### Assignment
The data is to be reproduced in full and without error.

== == ==

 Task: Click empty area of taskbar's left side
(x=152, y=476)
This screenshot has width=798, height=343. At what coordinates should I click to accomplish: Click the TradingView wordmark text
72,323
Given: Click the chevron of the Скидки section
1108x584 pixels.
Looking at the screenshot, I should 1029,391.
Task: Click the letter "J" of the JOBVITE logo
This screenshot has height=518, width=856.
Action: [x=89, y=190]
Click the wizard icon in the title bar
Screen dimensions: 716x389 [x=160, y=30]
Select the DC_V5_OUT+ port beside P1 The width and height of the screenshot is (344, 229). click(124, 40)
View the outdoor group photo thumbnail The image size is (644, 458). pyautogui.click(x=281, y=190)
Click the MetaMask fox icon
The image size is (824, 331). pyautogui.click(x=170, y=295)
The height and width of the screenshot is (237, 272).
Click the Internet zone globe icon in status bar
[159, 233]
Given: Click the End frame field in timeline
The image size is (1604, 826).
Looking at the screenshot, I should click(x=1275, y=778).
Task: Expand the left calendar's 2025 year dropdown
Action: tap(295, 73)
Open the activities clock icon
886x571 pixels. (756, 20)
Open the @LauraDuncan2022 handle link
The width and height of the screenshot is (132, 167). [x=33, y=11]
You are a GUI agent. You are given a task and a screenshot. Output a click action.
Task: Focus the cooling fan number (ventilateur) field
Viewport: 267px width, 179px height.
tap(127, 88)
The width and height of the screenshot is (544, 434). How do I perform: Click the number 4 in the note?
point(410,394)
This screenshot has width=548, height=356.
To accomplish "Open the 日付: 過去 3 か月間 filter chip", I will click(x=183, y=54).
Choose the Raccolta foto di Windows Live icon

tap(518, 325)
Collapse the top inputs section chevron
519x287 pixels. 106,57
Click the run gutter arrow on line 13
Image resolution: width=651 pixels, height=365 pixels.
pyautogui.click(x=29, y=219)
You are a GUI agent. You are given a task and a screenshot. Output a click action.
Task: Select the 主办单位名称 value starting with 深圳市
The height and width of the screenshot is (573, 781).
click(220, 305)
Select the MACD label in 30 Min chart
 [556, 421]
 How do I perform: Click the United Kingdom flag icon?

== == ==

### Task output
 Task: Click empty area of taskbar's left side
(x=152, y=476)
This screenshot has width=798, height=343. At what coordinates should I click to accomplish: Click the TradingView wordmark text
72,323
Given: Click the chevron of the Скидки section
1108x584 pixels.
Looking at the screenshot, I should 1029,391.
Task: Click the letter "J" of the JOBVITE logo
This screenshot has height=518, width=856.
Action: [x=89, y=190]
Click the wizard icon in the title bar
Screen dimensions: 716x389 [x=160, y=30]
Select the DC_V5_OUT+ port beside P1 The width and height of the screenshot is (344, 229). click(124, 40)
View the outdoor group photo thumbnail The image size is (644, 458). pyautogui.click(x=281, y=190)
Click the MetaMask fox icon
The image size is (824, 331). pyautogui.click(x=170, y=295)
The height and width of the screenshot is (237, 272).
Click the Internet zone globe icon in status bar
[159, 233]
Given: Click the End frame field in timeline
The image size is (1604, 826).
Looking at the screenshot, I should click(x=1275, y=778).
Task: Expand the left calendar's 2025 year dropdown
Action: tap(295, 73)
Open the activities clock icon
886x571 pixels. (756, 20)
Open the @LauraDuncan2022 handle link
The width and height of the screenshot is (132, 167). [x=33, y=11]
You are a GUI agent. You are given a task and a screenshot. Output a click action.
Task: Focus the cooling fan number (ventilateur) field
Viewport: 267px width, 179px height.
tap(127, 88)
The width and height of the screenshot is (544, 434). How do I perform: Click the number 4 in the note?
point(410,394)
This screenshot has width=548, height=356.
To accomplish "Open the 日付: 過去 3 か月間 filter chip", I will click(x=183, y=54).
Choose the Raccolta foto di Windows Live icon

tap(518, 325)
Collapse the top inputs section chevron
519x287 pixels. 106,57
Click the run gutter arrow on line 13
Image resolution: width=651 pixels, height=365 pixels.
pyautogui.click(x=29, y=219)
You are a GUI agent. You are given a task and a screenshot. Output a click action.
Task: Select the 主办单位名称 value starting with 深圳市
The height and width of the screenshot is (573, 781).
click(220, 305)
Select the MACD label in 30 Min chart
 [556, 421]
 How do I perform: Click the United Kingdom flag icon?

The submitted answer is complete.